“Ehm, Ezra,” panggil Revangga. “Bisa bantu saya mengumpulkan kertas jawaban teman-temanmu?”
“Oh, iya, Pak! Bisa.”
Senyum Ezra merekah. Dia mensyukuri waktu ekstra bersama pujaan hatinya, meski hanya sesaat.
***
Ezra baru keluar dari rumah makan Padang langganannya. Sebagai mahasiswi perantauan yang malas memasak, maka wajib hukumnya untuk membeli makanan sebelum pulang kembali ke kosan. Dia tengah mengakses aplikasi ojek daring langganannya, ketika terlihat olehnya sosok perempuan tua yang dilihatnya di lampu merah tadi pagi.
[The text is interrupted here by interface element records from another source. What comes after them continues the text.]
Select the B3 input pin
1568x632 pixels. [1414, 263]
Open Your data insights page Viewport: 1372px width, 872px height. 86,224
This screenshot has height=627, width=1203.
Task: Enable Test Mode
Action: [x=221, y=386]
Perempuan itu berdiri di dekat Toyota Alphard yang terparkir di pinggir jalan., tak jauh dari gerbang rumah makan. Sepertinya berbicara dengan seseorang yang kemungkinan pemilik mobil. Namun sosoknya tak terlihat oleh Ezra, yang pandangannya terhalang tanaman berdaun rimbun dalam pot besar di trotoar.
Tanpa sadar, Ezra bergerak mendekat. Meski tak bermaksud menguping, namun keberadaan perempuan itu menggugah rasa ingin tahunya. Ezra melangkah pelan, hingga potongan-potongan percakapan keduanya terdengar. Cukup jelas, meski tersamar oleh lalu lintas sore yang masih cukup ramai.
“Ndak. Aku sudah bilang. Aku ndak mau pulang!” kata perempuan tua dengan nada ngotot.
“Tapi, Bu... tolonglah, jangan bikin malu begini,” kata suara lembut memohon. Suara laki-laki.
“Malu? Malu katamu?” nada suara perempuan tua meninggi. “Inget yo, Le!!! Aku belum minta makan sama kamu. Biar Cuma ngemis begini, aku masih sanggup kerja! Aku bisa pulang sendiri!”
“Tapi, Bu,” suara laki-laki itu tetap memohon. Nyaris hampir menangis. Entah kenapa, Ezra merasa lelaki itu dikenalnya.